* [Dataset entries]:
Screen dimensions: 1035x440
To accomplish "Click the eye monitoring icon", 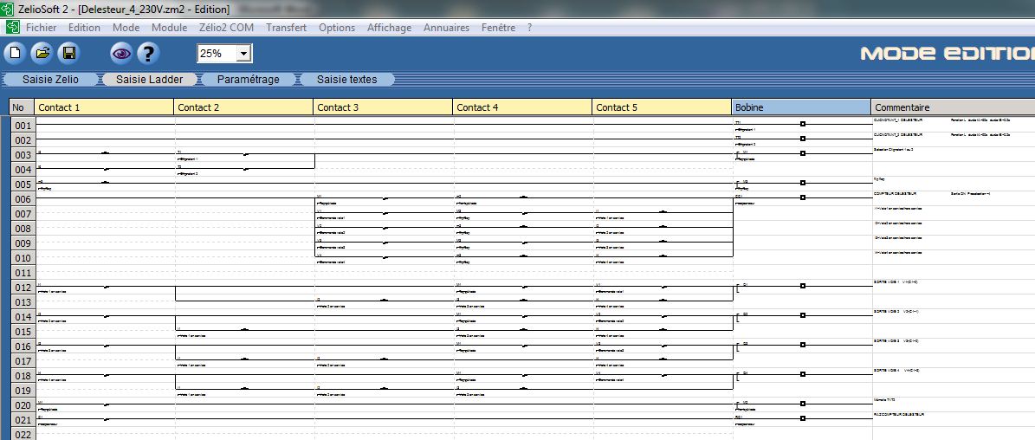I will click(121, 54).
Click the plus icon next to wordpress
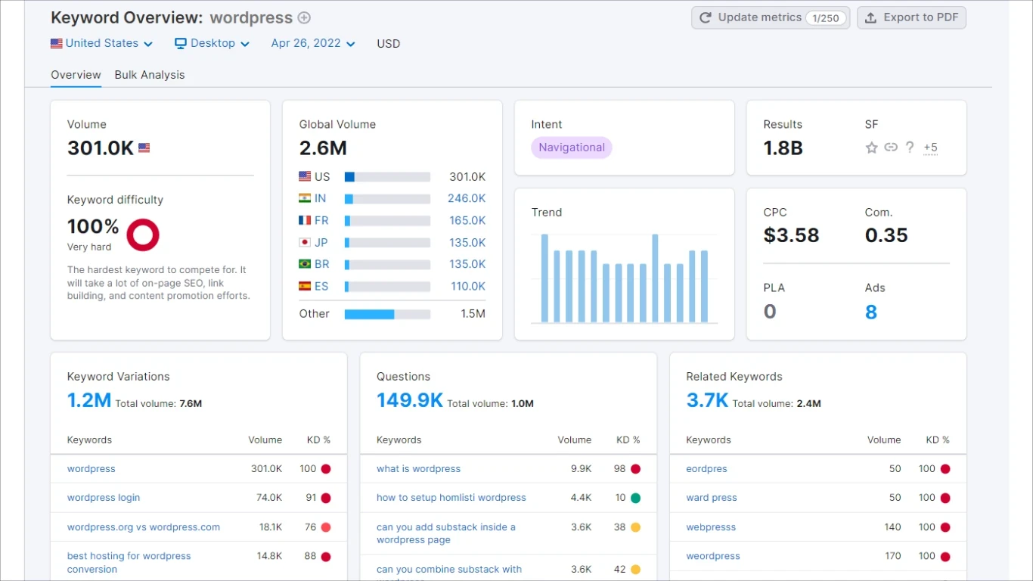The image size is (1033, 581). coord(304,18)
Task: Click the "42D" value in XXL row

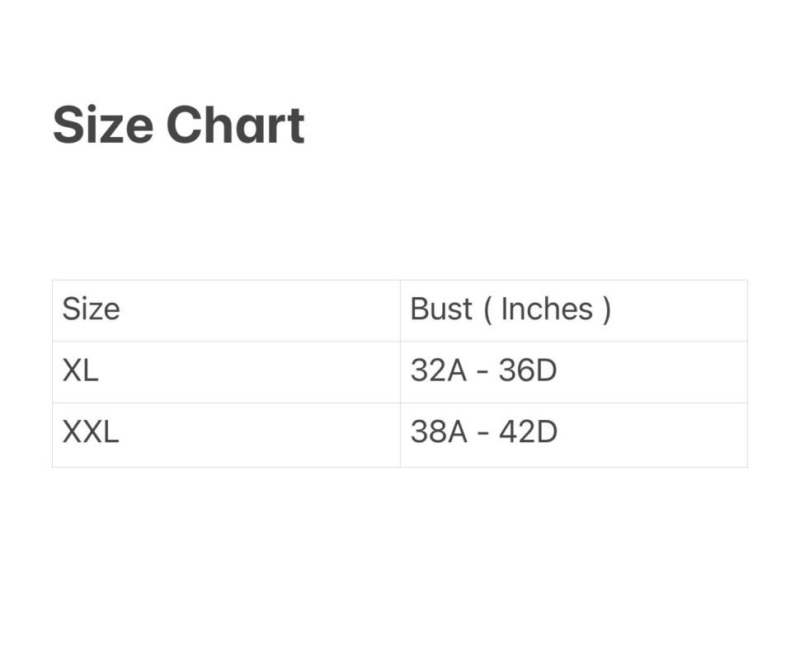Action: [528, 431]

* [Instructions for the task]: Quote verbatim every line starting at the line that contains "Click the plus icon next to wordpress" and ending with the last line of the records; omit all pictures.

* [Finished exercise]:
Click the plus icon next to wordpress
The image size is (1033, 581). coord(304,18)
Task: Click the "42D" value in XXL row

Action: [528, 431]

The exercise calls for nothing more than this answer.